Covalent Footprinting Mass Spectrometry Maps Early Tau Aggregation Transitions in Microtubule-Binding Domain

Alzheimer's disease and other tauopathies are characterized by the pathological aggregation of tau protein into neurofibrillary tangles, leading to synaptic dysfunction and neuronal loss. While mature fibril structures are increasingly resolved, the initial, dynamic conformational transitions of intrinsically disordered tau that drive aggregation remain poorly understood. This knowledge gap hinders the development of therapeutics targeting early aggregation events, which are critical for preventing disease progression.

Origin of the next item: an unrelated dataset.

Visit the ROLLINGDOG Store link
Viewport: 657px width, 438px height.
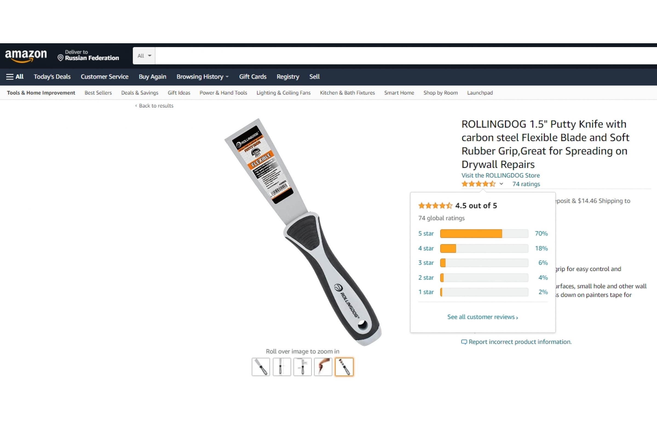click(x=500, y=175)
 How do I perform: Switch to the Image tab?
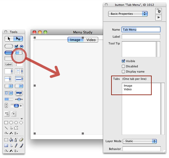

Researchers utilized diethyl pyrocarbonate (DEPC) covalent footprinting combined with mass spectrometry to capture dynamic conformational changes across full-length human tau 2N4R (441 residues) during a 72 h aggregation period. Recombinant expression of fresh tau 2N4R was used, and optimized DEPC footprinting, along with complementary proteolytic digestion, achieved near-complete (93%) sequence coverage. The primary endpoint was the identification of residue-level protection from solvent exposure, indicating structural transitions during aggregation.

Peptide-level kinetics revealed distinct domain-specific behaviors, with the microtubule-binding domain (MTBD) exhibiting the most pronounced structural transitions. Residue-level analysis precisely mapped these changes onto the fibril core. > Early protection of residues from β4-β6 within the MTBD was identified as a critical early nucleation event in tau aggregation. This was followed by the progressive incorporation of adjacent MTBD strands during fibril maturation. In stark contrast, the N-terminal, proline-rich domain (PRD), and C-terminal regions of tau remained largely solvent-exposed throughout the entire 72 h aggregation process, suggesting they do not participate in the core fibril formation at these early stages. These findings provide unprecedented detail on the dynamic structural evolution of tau during its pathological aggregation.